Ни должности своей, ни звания, ни даже фамилии он не назвал при знакомстве. Это из чекистских замашек, а когда он беспрепятственно — милиция и руководство полигона взяли под козырек — проехал на закрытый участок «Вымпела», Заремба утвердился окончательно: звания и должности сегодня — ерунда. Главное — от чьего имени ты действуешь.
От чьего имени действовал Вениамин Витальевич, оставалось секретом. Его фраза «Я из Кремля» — слишком общая. Тот пижон, из-за которого подполковник расстался с погонами, тоже приезжал в Грозный от имени Кремля. На прощальном ужине, обращаясь к офицерам бригады, Заремба с грустью предугадал:
— Генералов и начальников снимают и назначают, а воевать будем мы. Теперь уже — вы…
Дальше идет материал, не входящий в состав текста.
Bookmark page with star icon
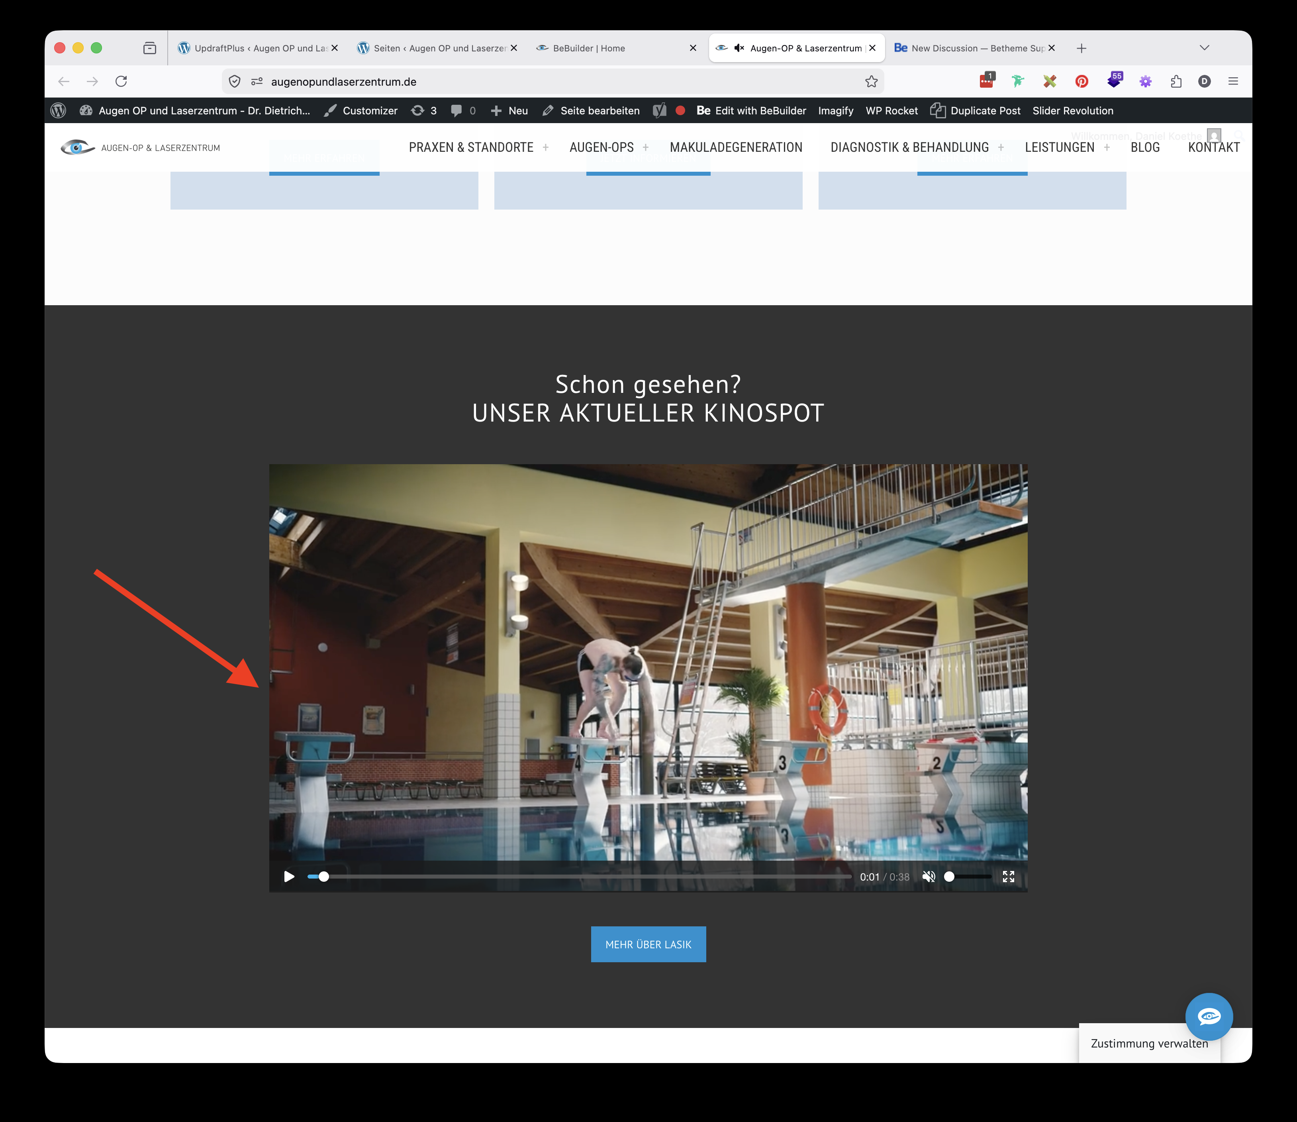Image resolution: width=1297 pixels, height=1122 pixels. coord(871,81)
В Чечне он сам уже перестал не то что запоминать в лицо все новых и новых своих начальников, а и фамилии их не записывал. Они менялись как носовые платочки у экзальтированных, слезливых дам. Чтобы спасти лицо в чеченской авантюре, Москва делала отчаянные попытки найти среди военных симбиоз волка и овцы. Хотели спихнуть весь позор на армию, да еще так, чтобы она не взбунтовалась. И одновременно закрыть вспенившиеся рты правозащитников, робко, но уже повякивающих на власть за Чечню. Требовалось учитывать Кремлю и мрачные лица тех, кто жаждал быстрого успеха хоть в чем-нибудь.
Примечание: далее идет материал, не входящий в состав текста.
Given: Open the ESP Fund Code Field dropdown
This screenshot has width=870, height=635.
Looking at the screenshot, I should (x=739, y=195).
В итоге получалось совсем ни к черту, совсем плохо: ни боевых действий, ни мира, одни подлости. С обеих сторон. В такой ситуации на войнах народу гибнет всегда больше.
— Ну, так что? — напомнил о себе Вениамин Витальевич, увидев, что спецназовец ушел в воспоминания.
— Женщина-то зачем?
— Марина? Жила в Грозном, знает язык. И ко всему — чемпионка МВД по пулевой стрельбе.
— Остальные?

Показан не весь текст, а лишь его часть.